Tre Mercedes nere percorrono le strade infangate di un villaggio, fra catapecchie e rovine. Da una di esse scende un individuo sui quarant’anni, vestito in maniera non elegante ma ricercata, con una barba grigia e una faccia da lupo. Cammina claudicando leggermente e si aiuta con un bastone dal manico d’argento. Alla folla che lo circonda distribuisce abbracci e banconote e persino i vecchi, con le loro barbe bianche e i copricapi di agnellino grigio, gli mostrano la massima deferenza. È Khozh-Ahmed Nukhaev, che in patria è considerato il leader della resistenza antirussa e che nel resto del mondo è definito più sbrigativamente il capo della mafia cecena. Ma poiché l’inquietante personaggio ha accettato di farsi seguire e filmare dall’olandese Jos de Putter in un documentario, The Making Of A New Empire, mostrato in novembre a Firenze al Festival dei Popoli, conviene sentire come si presenta lui stesso. “Sono andato a Mosca per iscrivermi all’Università nel 1974 e lì ho capito che il comunismo era una mafia e andava combattuto con i suoi stessi mezzi.
E dunque ho cominciato a costruire l’esercito ceceno. All’inizio eravamo solo una decina, poi mi sono messo a combattere i capi delle altre bande, li ho vinti e si è sparsa la voce che la protezione che offrivo io era affidabile”. Naturalmente occorreva denaro per sostenere il movimento. “Molti di noi lavoravano a scaricare vagoni, ma poiché c’erano dei comunisti diventati ricchissimi alle spalle del popolo io mi sono messo a ‘scaricare’ direttamente quelli”. Così Nukhraev finisce tre volte in prigione, evade con l’aiuto dell’ex presidente ceceno Dudaev che gli fornisce documenti falsi e gli manda una macchina a prelevarlo direttamente in carcere, diventa capo della milizia cecena, viene ferito nell’assalto russo a Grozny del 1995 e certamente è ancora sulla breccia, ma chissà dove. In lui l’antica identificazione fra bandito e ribelle antizarista, quella di Pugacev e di Agi Murad, il diavolo bianco ceceno di Tolstoi (e del film che ne ha tratto Freda) trova una nuova incarnazione. E in questa funzione egli è riverito e magnificato. Un vecchio notabile con la “babacha” sul capo e un pugnale ricurvo alla cintura che sembra uscito da un ritratto dell’ottocento afferma che egli ha pubblicato “mille versi” ma nella libreria a vetri del suo studio, davanti alla quale è stesa una enorme pelle di tigre completa di testa e fauci, non c’è neanche un volume (“stanno arrivando”, dice).

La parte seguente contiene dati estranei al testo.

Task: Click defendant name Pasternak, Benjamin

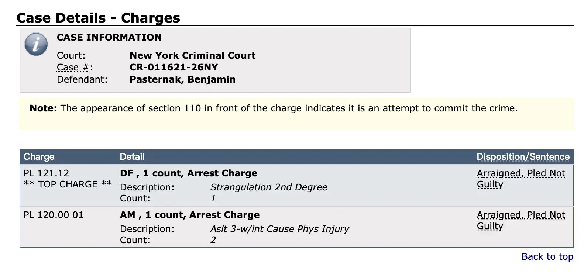Action: click(182, 80)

Nukhraev parla poco e non scrive, ama solo disegnare: triangoli, stelle a nove punte, piramidi che simbolizzano la struttura sociale del nuovo stato ceceno che vuole costruire. Sostiene che Islam deriva dalle parole cecene “Is”, nove, e “Lam”, montagna, e immagina che il nuovo stato debba basarsi su questa configurazione. Ma per intanto, su terreni di sua proprietà, spianati nel ’95 dalle bombe russe, fa costruire secondo le stesse simbologie un grande complesso residenziale. Tramite un giovane segretario occidentale che parla inglese e risponde al cellulare tratta con petrolieri di Baku, disegna percorsi di oleodotti, discute a Istambul con un misterioso interlocutore sulla funzione strategica del Caucaso per i commerci mondiali. E va Londra, nella City, per fondare con grande ufficialità e tagli di nastri un fantomatico Mercato Comune Caucasico. Ma poi torna a casa, fra le baracche e le rovine, a raccontare alla mamma che ha incontrato la Thatcher, “l’ex regina di Inghilterra”. E a pregare con i vecchi e ballare con i suoi la Zikr, una danza rituale islamica che i sovietici avevano proibito, quando deportavano in massa la popolazione cecena in Siberia. “I ceceni sono i soli che ai tempi di Stalin hanno mantenuto la loro dignità”, ha detto una volta Solgenitsin. Ma ora questa dignità si esprime in un proverbio pericoloso, che ci pare di aver già sentito: “È meglio morire da galli che vivere da polli”. L’onore di Agi Murad è nelle mani di un lupo.